The Vine of Desire - Chitra Banerjee Divakaruni

Anju and Sudha are cousins and best friends since childhood, but their adult lives have taken different paths. In the sequel to Sister of my Heart, Sudha and her baby daughter come to California to stay with Anju and her husband, but the women cannot quite resume the close friendship of their childhood. Anju mourns the loss of her first child and struggles with her university classes. Sudha feels she is in the way, and is particulary anxious to avoid Anju's husband Sunil, who has treasured a secret passion for her since their double wedding - while Sunil pours all his stifled desire into tenderly caring for Sudha's infant. Such a precarious situation can't last... but what will happen to each relationship after the inevitable meltdown?

I liked this a bit less than Sister of my Heart, but I did appreciate seeing what the author envisioned for her characters' next steps.

(Not a Book) Fountains of Wayne's new CD: Traffic & Weather

Fountains of Wayne is one of the few bands that I have always been able to count on to consistently combine brilliant sound and clever lyrics. They first came to my attention when they opened for my then-favorite band, the Smashing Pumpkins, at my first-ever concert, way back in my mid-teens (okay, it was only 10 years ago). I enjoyed their first album, but then they dropped off my radar for several years, resurfacing in 2003 with their excellent third release, Welcome Interstate Managers. I caught up with their second album, Utopia Parkway (not my favorite, but it has some gems) and their B-sides collection, Out of State Plates. But it'd been three years since Plates came out and I was excited to hear about a new album coming...

I have not been let down. Traffic and Weather is just as good as Interstate Managers, and could end up being my favorite of their albums so far. I rarely like every song on an album, no matter who the artist is, but I have a pretty good success rate with the Fountains - about 90% play-throughs (as opposed to the ones where I press 'skip' ). The cover artwork is cute - a collage of graphic shapes in bright colors, and the CD booklet continues in the same vein. The art reflects the bright, shiny, catchy songs on the CD - perfectly put together, as usual. The Fountains manage to cover a wide range of musical styles as well - if I were more fluent in rock musical history, I'd be able to tell you which classic artists clearly influenced this or that song, but I can say that the songs sound strangely familiar, yet completely fresh.

As far as the lyrics, aside from their clever wordplay, quirky turns of phrase, and words fitted faultlessly to the music's rhythms, Fountains of Wayne has always had a special knack for adding just the right details to make their characters seem very real and relatable. They seem to have a special insight into the monotony of living in the nondescript suburbs, the daily grind of going to work at less-than-thrilling jobs, and the hassles of traveling for business (or pleasure). Specific cultural and regional references make the songs even more real. Fountains of Wayne gently reveal the vanity and illusion - as well as the poignancy - of the average person's hopes and dreams, with a little humor and empathy. The lonely twentysomething magazine staffer in "Someone to Love" takes her contacts out of her eyes and watches lame sitcoms instead of being out on the town, a tired waitress sips a diet soda after work, a weary couple try to recover their lost luggage, a delusional dude has big plans for his new used car, and a lazy but creative man fends off his impatient creditors... somehow the Fountains songsmiths make compelling stories out of these everyday people.

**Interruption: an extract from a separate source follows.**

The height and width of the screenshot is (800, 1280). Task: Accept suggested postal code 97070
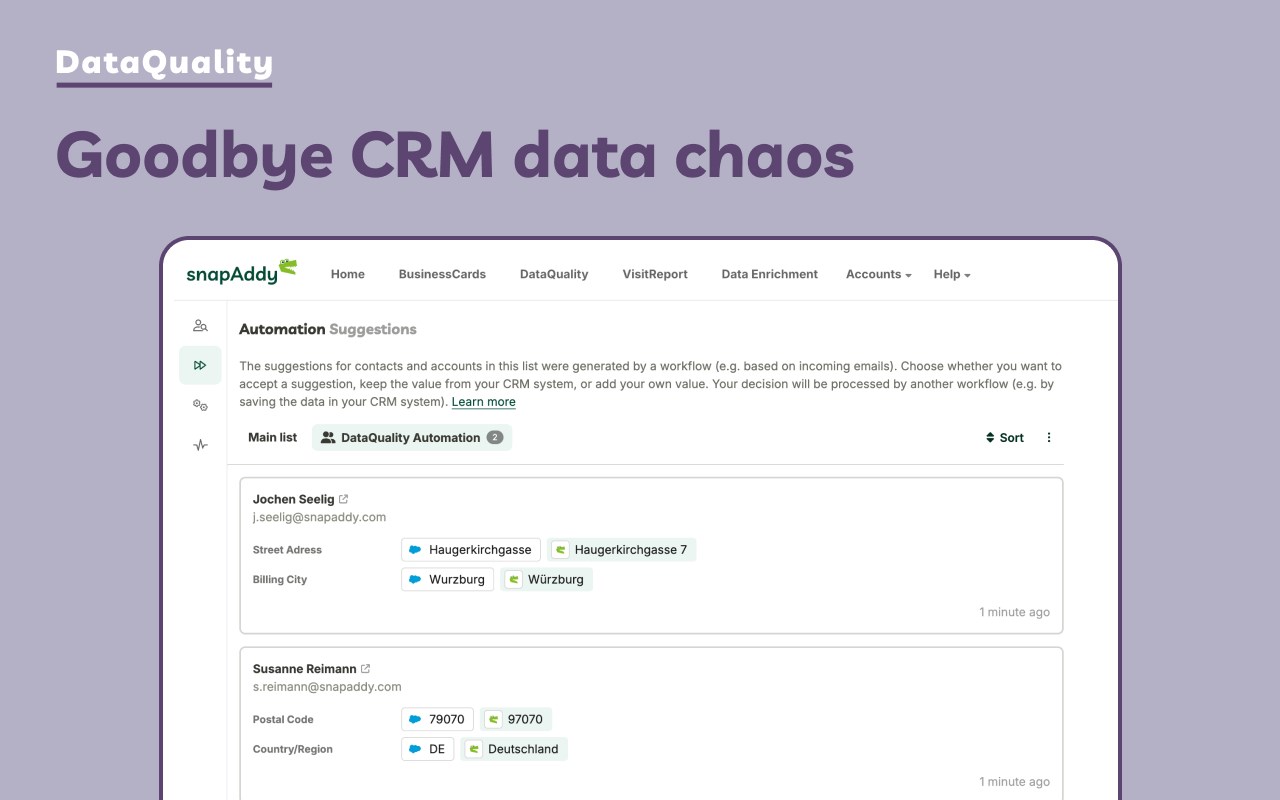(x=516, y=720)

Currently, my favorite song is "New Routine," in which frustrated single people move around the globe trying to break out of the tired rut of their daily lives. They're missing something, though - in the song, the folks who seem the most content are the two old friends who meet every day in a diner, shooting the breeze, telling each other jokes "that they both know that they both know."

Other standouts (on a disc full of above-average tracks) include "Strapped for Cash," a humorous look at a terminally broke sleazeball (it reminded me of Heywood Banks, and I think it's the most musically interesting track on the album); "Fire in the Canyon," a beautiful, rolling, country-ish song with pretty harmonies woven together; "Hotel Majestic," about a band (wonder who?) on tour, complete with majestic hooks and perfectly placed hey heys; and "Yolanda Hayes," an ode to a mysteriously alluring DMV employee that starts out catchily enough, but builds to a horn-filled crescendo, asking "Who can you trust with your love these days?"